September 7, 2022 – Forbes Advisor

Editorial Note: We earn a commission on partner links on Forbes Advisor. Commissions do not affect the opinions or ratings of our editors.

The best interest rates on CDs – certificates of deposit – today reach 3.25%, depending on the term of the CD. Take a look at the highest rates and typical returns offered on CDs of different terms.

Related: Compare the best CD prices

Highest CD rates today: 1 year, 6 month, 9 month terms

The highest interest rate currently offered on a 12-month CD — one of the most popular CD terms — is 2.86%, according to data from Bankrate.com. If you find a 12 month CD with a price in this area, you’ve got a good deal. A week ago the best rate was the same.

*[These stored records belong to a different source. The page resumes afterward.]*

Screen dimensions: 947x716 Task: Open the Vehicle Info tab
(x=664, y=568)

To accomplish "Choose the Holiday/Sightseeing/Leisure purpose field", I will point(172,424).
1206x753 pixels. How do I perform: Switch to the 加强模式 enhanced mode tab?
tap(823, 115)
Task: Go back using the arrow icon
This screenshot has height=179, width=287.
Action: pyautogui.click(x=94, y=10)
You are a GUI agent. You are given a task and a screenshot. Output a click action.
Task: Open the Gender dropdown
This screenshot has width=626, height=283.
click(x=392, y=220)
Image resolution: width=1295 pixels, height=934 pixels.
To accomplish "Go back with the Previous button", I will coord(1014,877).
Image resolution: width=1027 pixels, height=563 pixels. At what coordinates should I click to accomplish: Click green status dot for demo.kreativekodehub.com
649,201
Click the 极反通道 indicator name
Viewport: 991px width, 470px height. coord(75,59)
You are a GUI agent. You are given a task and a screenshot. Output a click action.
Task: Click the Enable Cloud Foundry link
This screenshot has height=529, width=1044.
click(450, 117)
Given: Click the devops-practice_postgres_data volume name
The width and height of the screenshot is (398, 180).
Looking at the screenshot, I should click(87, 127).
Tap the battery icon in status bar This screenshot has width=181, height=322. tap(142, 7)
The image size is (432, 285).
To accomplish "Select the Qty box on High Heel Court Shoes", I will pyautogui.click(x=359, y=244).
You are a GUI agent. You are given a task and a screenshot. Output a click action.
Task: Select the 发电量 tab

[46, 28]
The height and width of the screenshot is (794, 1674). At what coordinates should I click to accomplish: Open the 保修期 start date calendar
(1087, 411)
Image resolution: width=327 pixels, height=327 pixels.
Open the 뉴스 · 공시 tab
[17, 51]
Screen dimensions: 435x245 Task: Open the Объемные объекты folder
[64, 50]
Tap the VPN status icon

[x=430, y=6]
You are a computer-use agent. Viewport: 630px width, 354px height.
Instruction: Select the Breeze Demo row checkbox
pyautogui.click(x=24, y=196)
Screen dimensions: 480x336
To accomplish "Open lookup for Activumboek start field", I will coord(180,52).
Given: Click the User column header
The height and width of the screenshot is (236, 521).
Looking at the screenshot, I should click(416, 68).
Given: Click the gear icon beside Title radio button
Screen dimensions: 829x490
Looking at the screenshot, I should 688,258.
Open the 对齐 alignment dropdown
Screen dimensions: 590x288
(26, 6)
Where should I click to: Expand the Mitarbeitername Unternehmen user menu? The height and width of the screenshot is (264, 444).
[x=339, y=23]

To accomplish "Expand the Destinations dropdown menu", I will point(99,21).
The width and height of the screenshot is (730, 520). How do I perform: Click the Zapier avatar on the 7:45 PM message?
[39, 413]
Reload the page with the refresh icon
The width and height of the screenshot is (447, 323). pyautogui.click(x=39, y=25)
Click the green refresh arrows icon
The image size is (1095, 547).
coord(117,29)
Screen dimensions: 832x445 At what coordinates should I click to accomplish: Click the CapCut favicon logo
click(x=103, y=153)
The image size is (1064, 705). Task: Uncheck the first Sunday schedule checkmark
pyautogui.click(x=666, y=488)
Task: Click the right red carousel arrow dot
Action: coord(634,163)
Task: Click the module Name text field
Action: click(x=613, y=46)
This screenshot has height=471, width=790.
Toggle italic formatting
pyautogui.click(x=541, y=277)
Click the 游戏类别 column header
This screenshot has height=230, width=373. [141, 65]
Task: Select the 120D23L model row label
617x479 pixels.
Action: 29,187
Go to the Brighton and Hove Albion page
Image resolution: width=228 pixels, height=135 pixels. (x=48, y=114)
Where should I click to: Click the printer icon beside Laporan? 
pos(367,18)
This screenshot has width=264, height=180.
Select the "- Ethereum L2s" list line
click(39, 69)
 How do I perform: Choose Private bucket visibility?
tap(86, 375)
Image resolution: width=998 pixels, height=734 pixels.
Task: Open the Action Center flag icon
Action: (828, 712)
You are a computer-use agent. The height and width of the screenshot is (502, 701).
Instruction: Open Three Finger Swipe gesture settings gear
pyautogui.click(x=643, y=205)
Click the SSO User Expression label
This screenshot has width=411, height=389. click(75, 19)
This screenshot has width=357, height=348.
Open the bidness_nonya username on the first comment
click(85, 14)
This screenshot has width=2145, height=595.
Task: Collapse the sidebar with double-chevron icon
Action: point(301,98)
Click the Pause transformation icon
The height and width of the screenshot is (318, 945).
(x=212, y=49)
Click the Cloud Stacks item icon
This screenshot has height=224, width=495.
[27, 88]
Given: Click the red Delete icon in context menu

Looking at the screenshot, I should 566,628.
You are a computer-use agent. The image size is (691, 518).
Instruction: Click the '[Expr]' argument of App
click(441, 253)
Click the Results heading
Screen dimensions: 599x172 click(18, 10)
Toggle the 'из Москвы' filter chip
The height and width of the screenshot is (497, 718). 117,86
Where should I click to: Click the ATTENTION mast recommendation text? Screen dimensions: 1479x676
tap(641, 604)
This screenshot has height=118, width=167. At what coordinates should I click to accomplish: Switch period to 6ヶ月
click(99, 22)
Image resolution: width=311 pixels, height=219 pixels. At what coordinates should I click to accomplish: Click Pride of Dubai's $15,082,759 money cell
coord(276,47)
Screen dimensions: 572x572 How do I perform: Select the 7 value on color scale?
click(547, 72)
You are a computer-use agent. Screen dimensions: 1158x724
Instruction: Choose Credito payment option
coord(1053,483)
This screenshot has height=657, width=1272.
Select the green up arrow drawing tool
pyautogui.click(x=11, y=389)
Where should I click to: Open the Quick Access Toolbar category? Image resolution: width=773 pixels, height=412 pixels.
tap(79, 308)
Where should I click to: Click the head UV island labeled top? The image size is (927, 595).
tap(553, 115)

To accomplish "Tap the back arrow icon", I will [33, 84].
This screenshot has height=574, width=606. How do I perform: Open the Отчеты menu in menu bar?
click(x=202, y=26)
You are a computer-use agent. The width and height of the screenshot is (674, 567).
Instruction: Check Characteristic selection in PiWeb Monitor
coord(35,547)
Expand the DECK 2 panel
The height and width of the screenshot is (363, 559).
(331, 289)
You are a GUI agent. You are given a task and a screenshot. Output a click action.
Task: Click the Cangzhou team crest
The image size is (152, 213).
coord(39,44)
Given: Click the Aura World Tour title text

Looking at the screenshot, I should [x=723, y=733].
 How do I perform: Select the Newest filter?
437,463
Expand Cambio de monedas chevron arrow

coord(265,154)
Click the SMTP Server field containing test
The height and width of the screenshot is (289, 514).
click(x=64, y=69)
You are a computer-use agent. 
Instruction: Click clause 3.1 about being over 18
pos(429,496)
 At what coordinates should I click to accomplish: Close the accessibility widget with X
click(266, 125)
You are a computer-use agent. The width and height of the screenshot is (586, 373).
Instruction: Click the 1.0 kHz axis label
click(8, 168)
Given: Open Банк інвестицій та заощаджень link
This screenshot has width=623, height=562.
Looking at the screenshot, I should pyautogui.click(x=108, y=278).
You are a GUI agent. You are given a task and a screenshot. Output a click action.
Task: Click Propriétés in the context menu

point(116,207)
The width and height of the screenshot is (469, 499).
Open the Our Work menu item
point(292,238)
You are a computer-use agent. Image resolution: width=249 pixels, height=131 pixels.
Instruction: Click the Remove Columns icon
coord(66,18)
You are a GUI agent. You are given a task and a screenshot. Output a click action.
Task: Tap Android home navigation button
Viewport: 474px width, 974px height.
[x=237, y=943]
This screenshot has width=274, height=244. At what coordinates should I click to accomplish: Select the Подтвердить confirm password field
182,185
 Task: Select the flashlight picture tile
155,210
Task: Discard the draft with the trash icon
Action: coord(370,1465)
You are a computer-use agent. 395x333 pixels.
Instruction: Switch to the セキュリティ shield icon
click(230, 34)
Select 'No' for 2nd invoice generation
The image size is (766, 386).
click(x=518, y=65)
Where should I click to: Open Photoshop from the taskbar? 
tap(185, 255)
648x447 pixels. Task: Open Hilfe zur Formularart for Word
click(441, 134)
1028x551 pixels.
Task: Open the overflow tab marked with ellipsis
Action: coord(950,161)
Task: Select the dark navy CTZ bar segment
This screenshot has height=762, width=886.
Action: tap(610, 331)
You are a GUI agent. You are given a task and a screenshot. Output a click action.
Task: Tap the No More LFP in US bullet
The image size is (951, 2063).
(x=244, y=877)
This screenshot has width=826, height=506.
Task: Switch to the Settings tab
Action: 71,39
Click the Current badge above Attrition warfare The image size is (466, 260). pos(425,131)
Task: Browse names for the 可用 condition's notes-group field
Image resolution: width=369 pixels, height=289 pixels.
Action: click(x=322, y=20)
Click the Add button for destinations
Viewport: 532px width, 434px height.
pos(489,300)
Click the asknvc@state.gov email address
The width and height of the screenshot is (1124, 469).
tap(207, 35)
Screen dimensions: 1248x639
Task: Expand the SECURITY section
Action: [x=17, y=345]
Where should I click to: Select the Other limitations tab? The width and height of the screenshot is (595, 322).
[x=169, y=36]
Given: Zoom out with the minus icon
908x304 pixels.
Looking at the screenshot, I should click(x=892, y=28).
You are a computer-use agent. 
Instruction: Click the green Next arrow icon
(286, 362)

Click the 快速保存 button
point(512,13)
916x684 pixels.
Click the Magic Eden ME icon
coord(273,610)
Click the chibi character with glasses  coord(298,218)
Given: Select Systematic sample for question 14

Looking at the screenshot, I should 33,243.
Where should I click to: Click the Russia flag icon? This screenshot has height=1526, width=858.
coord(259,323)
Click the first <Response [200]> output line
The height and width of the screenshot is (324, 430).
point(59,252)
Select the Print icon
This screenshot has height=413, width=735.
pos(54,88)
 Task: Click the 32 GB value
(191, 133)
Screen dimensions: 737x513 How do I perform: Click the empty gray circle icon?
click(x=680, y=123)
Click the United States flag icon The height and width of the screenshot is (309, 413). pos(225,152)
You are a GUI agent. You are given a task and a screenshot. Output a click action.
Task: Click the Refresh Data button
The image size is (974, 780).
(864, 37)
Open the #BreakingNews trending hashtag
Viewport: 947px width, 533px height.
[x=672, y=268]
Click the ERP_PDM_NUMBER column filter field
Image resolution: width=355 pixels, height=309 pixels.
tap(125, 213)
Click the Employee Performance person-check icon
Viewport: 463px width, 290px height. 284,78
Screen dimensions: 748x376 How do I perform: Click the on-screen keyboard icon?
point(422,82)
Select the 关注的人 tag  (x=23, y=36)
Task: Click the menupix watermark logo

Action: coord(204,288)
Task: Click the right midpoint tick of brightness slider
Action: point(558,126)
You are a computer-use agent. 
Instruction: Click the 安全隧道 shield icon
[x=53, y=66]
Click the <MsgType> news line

The average APY, or annual percentage yield, on a one-year CD is now 1.38%, the same as a week ago. APY provides a more accurate calculation of the annual interest you’ll earn with a CD because it takes compound interest into account. This is the interest you earn not only on your deposit (or principal) but also on account interest.

If you’re interested in a shorter-term CD, today’s best six-month CD rate is 2.25%. It’s been unchanged for a week. The current average APY for a six-month CD is 0.90%, stable compared to last week at this time.

On nine-month CDs, the highest interest rate is now 1.98%; last week at this time, it was the same. Nine-month CDs are offered today at an average APY of 0.96%, up from 0.91% a week ago.

Highest CD rates today: 15 month, 18 month and 2 year terms

On a 15-month CD, today’s best interest rate is 2.76%; you’ll do well if you can find a rate close to that. A week ago, the highest rate was also 2.76%.

The highest rate on an 18-month CD is currently 2.95%, the same as a week ago. The average APY is 2.01%, the same as a week ago.

If you can hold out for two years, 24-month CDs are offered today at interest rates as high as 2.96% APY. The highest rate last week at this time was similar at 2.96%. Two-year CDs now have an average APY of 1.59%. It’s the same as last week at this time

A CD is a type of savings account with a fixed interest rate and a time lock. You are not expected to touch your deposit until the end of the CD term, whether in six months, one year or five years. Your patience is rewarded with interest that is usually better than what you would earn with a regular savings account.

If you withdraw money from a CD before ‘maturity’ – when it reaches the end of its term – and you can be slapped with hefty penalties. For example, you can lose up to six months’ interest if you pre-withdraw a one-year CD.

Highest CD rates today: 3-year and 5-year terms

CDs with longer terms often have some of the most attractive interest rates and APYs, if you’re willing to keep your money locked away for years.

The average APY on a three-year CD is now 1.66%, down from 1.68% a week ago.

On a five-year CD, the highest rate today is 3.25%, the same as a week ago. APYs are averaging 1.85%, down from 1.88% in the same period last week.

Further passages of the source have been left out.